PAGE EXCERPT ::
= = = = = = =

Summer Love (2022–…): Season 1, Episode 8 - Trevor & Frankie - full transcript

The cleaners of the holiday house are interrupted by their troubled niece, who comes to stay, and the sudden arrival of a man with a disability on the front lawn.

Hi, yeah!
Yeah!

Oh.
Hello.

Ahhhh!

Frankie.
Frankles.

Oh, I got your nose.

Just so we're clear,
this wasn't my idea.

I don't want to be here, OK?

I'll put this back.

Do you want to call your mum,
let her know that you've arrived?

Nup. Where's the car?

Um, , actually we're on foot, 'cause
we've just come from over there.



We're in the middle of a job.
Yeah.

She used to love
the nose thing.

You see why my sister needs a break.

She's got enough on her plate
with Adam.

What did she say
on the phone before?

She's not gonna
take him back again, is she?

I don't know.

Geez, what are we up to now?
Third chance?

Fourth, with that dick?
Shh!

That dick is her dad, OK,

and it's... it's not easy
to just let somebody go.

Really?

So if I slept with half the people
I work with you'd be OK with that?

You do sleep with half
the people you work with.



Me.

What?

'Cause there's only two of...
You know, it doesn't matter.

You all good, Frankie?

This is us.

And you wait until you see the view.

It's probably like the nicest place
that we look after

and, uh, yeah,
there's no-one here till Monday

so we made it the last clean
for the weekend and...

Are you on TikTok?

You really should be,

just the way
you connect with young people.

Just get the mop.
OK.

Oi.

Wanna put your feet off the couch?

Why?

Don't people pop their feet up
in a holiday house?

Well, people that pay

pop their feet anywhere they like.

How about taking that bag
down to the bin?

I need to go to the toilet.

Uh! Downstairs to the left.

So you'll come back
for the garbage bag, yeah?

Oh, Frankie.

Frankie, just use the Palmolive
under the sink.

= = = = = = =

RECORDED INFORMATION ::
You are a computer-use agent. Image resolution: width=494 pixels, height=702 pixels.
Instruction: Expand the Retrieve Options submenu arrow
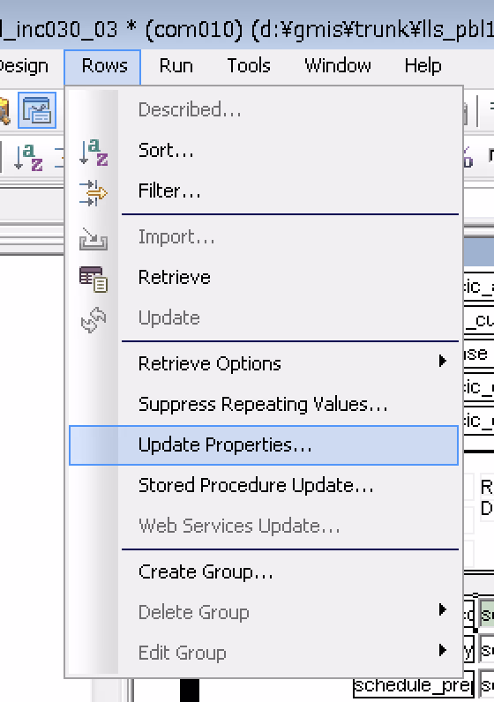443,361
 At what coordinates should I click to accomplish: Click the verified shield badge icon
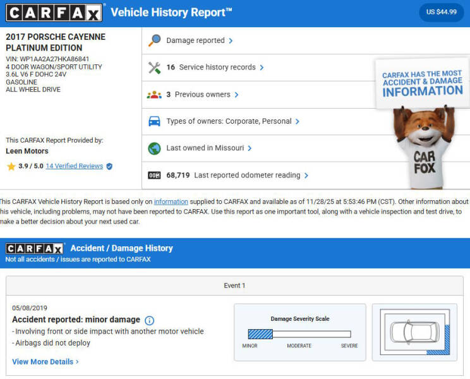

= = = = = = =

STATED EXERCISE ::
Check each statement against the Summer Love transcript and answer yes or no, quoting the exact words that decide it. 1. Nobody is expected at the house before Monday. 2. Frankie is told the toilet is upstairs. 3. The episode summary describes the characters as cleaners of an office building.

RESPONSE ::
1. Yes: "there's no-one here till Monday"
2. No: "Downstairs to the left."
3. No: "The cleaners of the holiday house"